Come è stato ineccepibilmente ritenuto, allorchè le sentenza di primo e secondo grado concordino nell’analisi e nella valutazione degli elementi di prova posti a fondamento delle rispettive decisioni, la struttura motivazionale della sentenza di appello si salda con quella precedente per formare un unico complesso corpo argomentativo (Cass. 26/06/2000 n. 8868, conformemente a quanto ritenuto da Cass. Sezioni unite 04/02/1992 n. 6682).
Nella specie, il Tribunale aveva esaurientemente motivato in ordine all’imprudente imbracamento della trave, fatto con sole cinghie, e ponendo la trave quasi a ridosso del terreno, malgrado la lunghezza e il notevole peso, richiamando le testimonianze e gli accertamenti tecnici acquisiti. La sentenza di appello, pur non ripetendo tali puntuali osservazioni, conferma il giudizio di pericolosità dell’operazione di trasporto e la sua motivazione non può ritenersi lacunosa per non essere stata una mera reiterazione di argomenti espressi dal giudice di prime cure e condivisi. Diversamente, in caso di riforma della sentenza di primo grado, la motivazione avrebbe dovuta essere rigorosa, e spiegare le ragioni del diverso convincimento e di confutazione della motivazione del giudice di primo grado. Nella specie, la piena sintonia tra le sue decisioni in ordine alla responsabilità degli imputati legittima l’integrazione reciproca tra le due sentenze.

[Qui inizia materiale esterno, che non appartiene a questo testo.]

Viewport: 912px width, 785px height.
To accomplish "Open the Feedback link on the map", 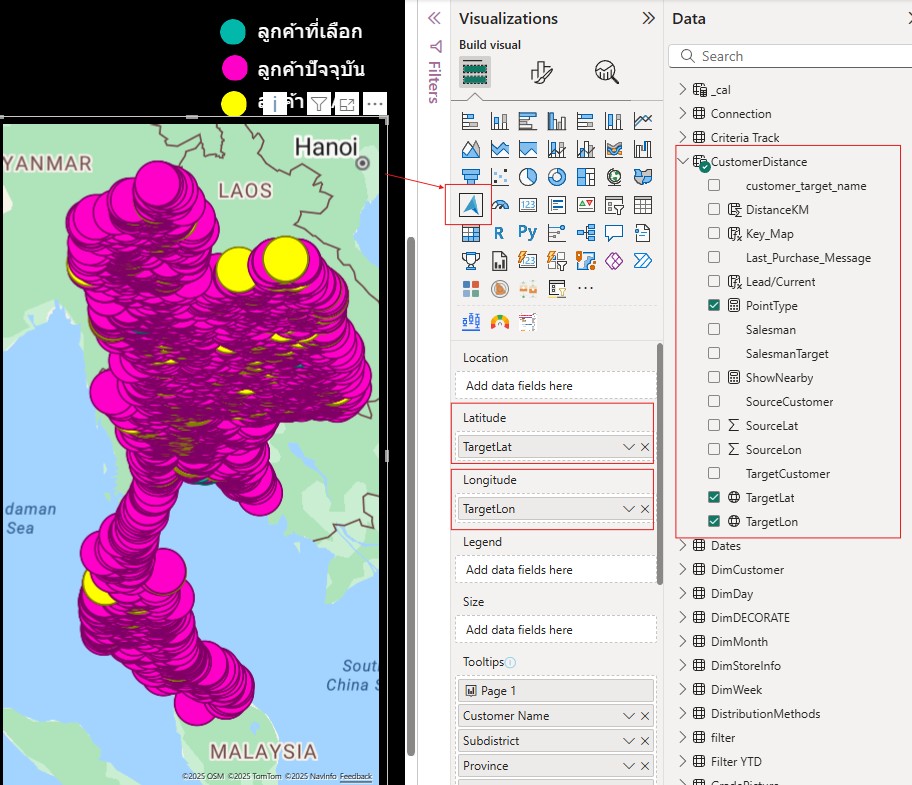I will tap(355, 776).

Infine, entrambi i ricorrenti, pur con argomentazioni diverse, hanno censurato il trattamento sanzionatorio. Premesso che la sentenza di appello ha ridotto le pene originarie di quindici giorni di reclusione per ciascun imputato, ha sostituito le pene detentive con quelle pecuniarie L. n. 689 del 1981, ex art. 53, ed ha revocato di conseguenza il beneficio della sospensione condizionale della pena, costituendo quindi trattamenti sanzionatori ben più favorevoli rispetto alle disposizioni del primo giudice, va altresì rilevato che ciè è stato operato proprio in base all’avvenuto risarcimento del danno, e tenendo quindi conto di uno degli argomenti difensivi a sostegno del ricorso del L., mentre i motivi del R. sono palesemente infondati, in quanto l’assenza del potere di spesa non ha alcuna relazione con la condotta imprudente attribuitagli.
Va, infine, ricordato che, come è stato costantemente ritenuto dal giudice di legittimità, “la determinazione della misura della pena è compito esclusivamente affidato alla prudente valutazione del giudice di merito e non è necessaria una specifica motivazione tutte le volte in cui la scelta del giudice risulta contenuta in una fascia medio bassa rispetto al minimo edittale” (tra le più recenti pubblicate Cass. 09/06/2003 n. 31762).
In conclusione, per i motivi esposti, i ricorsi vanno rigettati, con conseguente condanna in solido dei ricorrenti al pagamento delle spese processuali ex art. 616 c.p.p..
P.Q.M.
La Corte rigetta i ricorsi e condanna i ricorrenti in solido al pagamento delle spese processuali.
Così deciso in Roma, il 16 maggio 2006.